Благодаря разработанному вычислительному методу ученым уже удалось связать развитие болезни Альцгеймера с «поломкой» в гене TREM2. А еще — показать, что снизить темпы роста опухоли можно за счет замедления определенных процессов метаболизма в раковых клетках. И это лишь несколько примеров потенциала программы, говорят авторы работы.
Что изменилось
Сама программа была разработана достаточно давно — первый релиз состоялся еще в 2016 году. Но как признаются разработчики, хоть она и решала свою главную задачу — анализ биохимических процессов в клетках, получаемую в результате модель было не всегда просто интерпретировать. Дело в том, что раньше вершинами графа выступали вещества — метаболиты, которые могли повторять свои превращения множество раз, создавая путаницу при интерпретации. Сейчас же разработчики предлагают новый подход — в нем акцент делается не на вещества, а на их атомы, отследить которые гораздо проще:
«Мы поняли, что на самом деле удобнее рассматривать граф превращения не веществ, а атомов. Мы точно знаем, что при реакции один атом превращается в другой — и тут нет никакой неоднозначности, как в случае с веществами. Последовательность превращений одного атома всегда соответствует последовательности реакций, которые могут идти друг за другом. Это линейная последовательность, которая соответствует нашему пониманию стандартных метаболических путей. Это позволило сильно структурировать наш граф», — поясняет Алексей Сергушичев.
Ещё одно очень важное обновление функционала — возможность работать с липидомными данными. Как объясняют разработчики, липидомика — относительно новое, но активно развивающееся направление, и программ, которые умеют анализировать метаболические липидные процессы, практически нет. Однако реакции с липидами уже хорошо описаны в базе Rhea — теперь она также является частью алгоритма GATOM.
Что дальше
Раньше GATOM был доступен только как веб-сервис, но для удобства пользователей разработчики сделали скачиваемый пакет на языке R — он выложен в открытом доступе на github. Все пайплайны программы также доступны для свободного использования и модификации, чтобы пользователи могли адаптировать алгоритм под свои нужды. В оригинальной программе можно выбрать вариант только из четырех живых организмов: мыши, человека, грибка (дрожжи) и растения (arabidopsis). Но открытость исходного кода позволяет модифицировать пайплайн под любой исследуемый организм.
Сейчас алгоритм работает на основе сравнения загруженных данных со «стандартом» (чаще всего это сравнение больных клеток и здоровых), но в будущем разработчики планируют добавить возможность сравнивать сразу несколько состояний одновременно.

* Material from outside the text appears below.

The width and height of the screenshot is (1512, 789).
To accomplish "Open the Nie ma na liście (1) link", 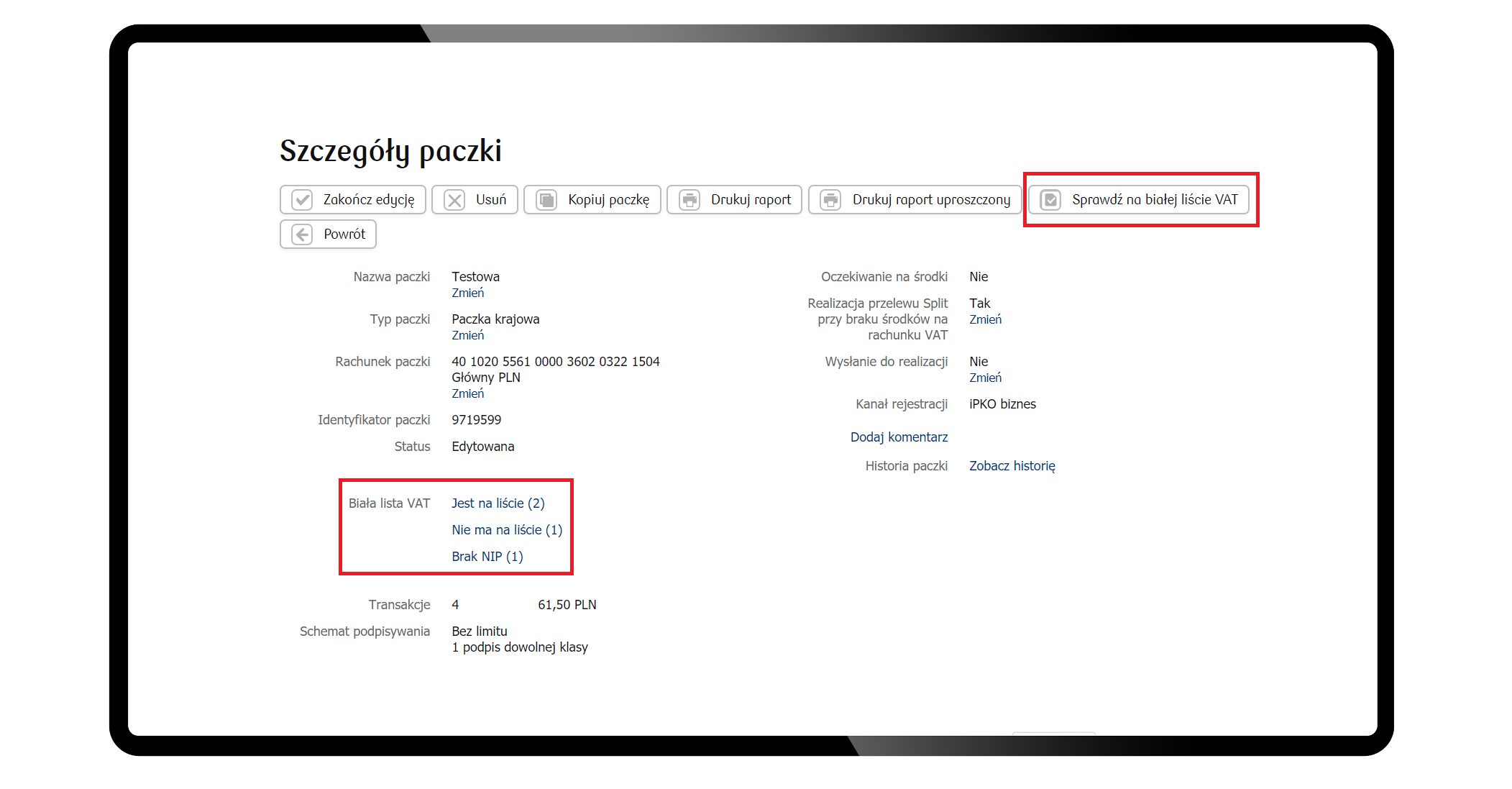I will (x=506, y=530).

Собственно, сам подход уже существует, но как веб-сервис он пока что работает слишком медленно (из-за увеличивающейся нагрузки на вычислительные мощности). Так что теперь задача — улучшить алгоритм и сделать его более быстрым и эффективным.
Исследование реализовано при поддержке программы «Приоритет- 2030» в рамках фронтирной лаборатории «Вычислительные методы для системной биологии».
Статья: Mariia Emelianova, Anastasiia Gainullina, Nikolay Poperechnyi, Alexander Loboda, Maxim Artyomov, Alexey Sergushichev. Shiny GATOM: omics-based identification of regulated metabolic modules in atom transition networks (Nucleic Acids Research, 2022).